Like me, my sisters are fans of Laura Ingalls Wilder. Laura’s stories shaped our understanding of the prairie landscape on which we make our homes. This past weekend, my sister, Beckie, and I made the journey to De Smet, S.D., a place, to her friends’ amusement, on Beckie’s bucket list.
I’ve been there, but it has been more than 20 years, and I was more than willing to return for a more extended visit. Readers of this blog will recall that I’ve written about Mrs. A.J. Wilder on several other occasions.
I hereby testify that De Smet is one of the most beautiful and well-cared for cities on the prairie — indeed, in the United States. The folks in this community display great civic pride at every turn, and a plethora of helpful information for visitors is on the webpage. We were mightily impressed.
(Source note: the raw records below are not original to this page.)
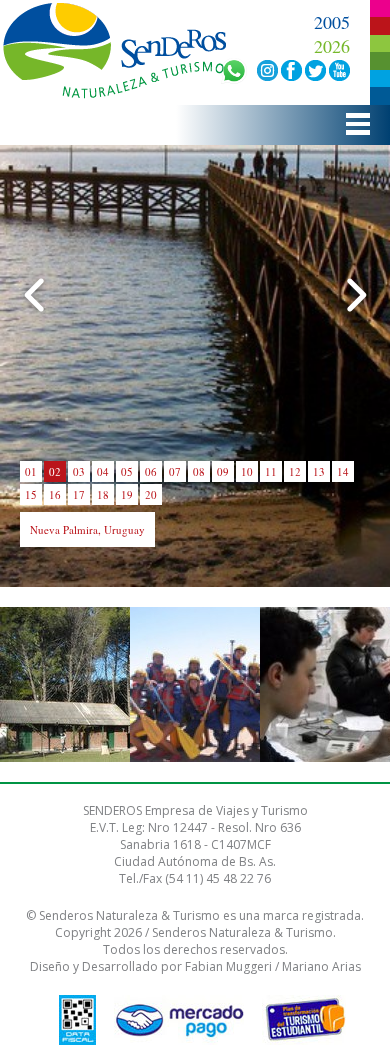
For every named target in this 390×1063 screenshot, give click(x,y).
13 (319, 471)
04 (103, 471)
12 (295, 471)
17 (79, 494)
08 (199, 471)
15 (31, 494)
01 (31, 471)
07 (175, 471)
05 (127, 471)
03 (79, 471)
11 (271, 471)
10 (247, 471)
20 (151, 494)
We arrived in the early afternoon after a pleasant drive on prairie blue highways and immediately went to the Visitors Center to sign up for the guided tour. The center is located in a beautiful Victorian-era house with three important buildings on the property — the original Surveyors’ House and the schoolhouse that Laura and Carrie attended, as well as a replica of the Webster School, the last school in which Laura taught before she was married. The grounds are filled with amusing items and were bustling with young families eager to make their own Laura memories, some in period dress.
We started in the Surveyors’ House, the house in which the Ingalls family lived in the first winter after they arrived in (then) Dakota Territory. The following spring, Charles Ingalls, the patriarch, became one of De Smet’s founders.
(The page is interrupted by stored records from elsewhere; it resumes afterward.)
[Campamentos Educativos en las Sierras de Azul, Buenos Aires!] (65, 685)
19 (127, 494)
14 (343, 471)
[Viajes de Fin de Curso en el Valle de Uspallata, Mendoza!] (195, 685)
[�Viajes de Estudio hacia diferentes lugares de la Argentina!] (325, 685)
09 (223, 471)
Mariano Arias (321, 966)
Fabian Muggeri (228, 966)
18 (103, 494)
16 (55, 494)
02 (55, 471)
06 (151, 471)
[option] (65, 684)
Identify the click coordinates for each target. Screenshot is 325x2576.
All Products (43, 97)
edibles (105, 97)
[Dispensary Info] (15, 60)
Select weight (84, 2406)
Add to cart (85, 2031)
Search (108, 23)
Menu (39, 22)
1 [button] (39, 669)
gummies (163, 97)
Somewhere I have a photo (probably in their scrapbooks) of me with my daughters, standing in front of this building all those years ago.
Next was the interior of the De Smet school, where we all sat in the old school desks, complete with slates and such. I had a little fun with my slate and my sister played along.
Our tour guide bore an uncanny and pleasant resemblance to Laura herself and did a most excellent job.
The final stop on the guided tour was the house Pa Ingalls built after Laura was married, where after his death, Ma and Mary took in boarders until Ma’s death, in order to make ends meet.
When we toured the exhibits in the Visitors Center, we acquired new nuggets of knowledge. We were particularly thrilled to view the “Big Green Book,” the animal storybook the Ingalls family owned. There is no photography allowed within the exhibit. Be sure to budget time to read every single word on the displays.
Next it was our chance to make the driving tour of the town and surrounding areas, completing our checklist of Ingalls sites, beginning with a drive north of town to the site of the farm on which the newlywed Laura and Almanzo made their home, where their daughter, Rose, was born.
Onward we went to the area just south of town, past the site on which the annual LIW pageant is held each summer (we just missed out on that), to the Charles and Caroline Ingalls homestead site, all along sharing with each other our personal recollections of the stories from the books. Five of the cottonwood trees that they planted still stand and it is, for many of us, a deeply spiritual and peaceful place. The first time I was there, I gathered some twigs and kept those for a very long time.
Finally, we headed to the cemetery, where many of the family members are buried along with other notable members of De Smet from Laura’s time. Many of the markers have been replaced and are thus more readable than Pa’s (below).
We checked into our lodgings, a bed and breakfast located in the former banker’s home, two houses down from the aforementioned Ingalls home. Although we had considered lodging at the Ingalls Homestead, The Prairie Manor was a very pleasant place to stay and a better choice for us this time. We were in the Japanese Garden Room on the main floor.
After dining at the Country Club, we strolled around the town, walking past the park in which the Father De Smet statue pays tribute to his influence on prairie life and on to the Ingalls’ original church.
Other places we stopped along the way included the site of the town of Manchester, where Laura’s sister, Grace, settled with her husband, notable because in recent memory the town was completely destroyed by a tornado, followed by a stop in a nearby prairie town in which our Norwegian ancestors settled in the early 20th century prior to their arrival in southwestern North Dakota and southeastern Montana, fellow pioneers who might have known the Ingalls family.
Our final hearty laugh of the trip was a drive-by of the International Vinegar Museum. We had just missed the community Vinegar Festival by one day. Who knew?
Our only regret was that we had not thought to bring along our sunbonnets. (I have one made by my Ma Crook, my great-grandmother, to shield my Aunt Frances’ head oh so many years ago.) Maybe we will take these on our next journey down Laura’s memory lanes. How lucky am I to have a sister who enjoys doing these activities with me? Danged lucky.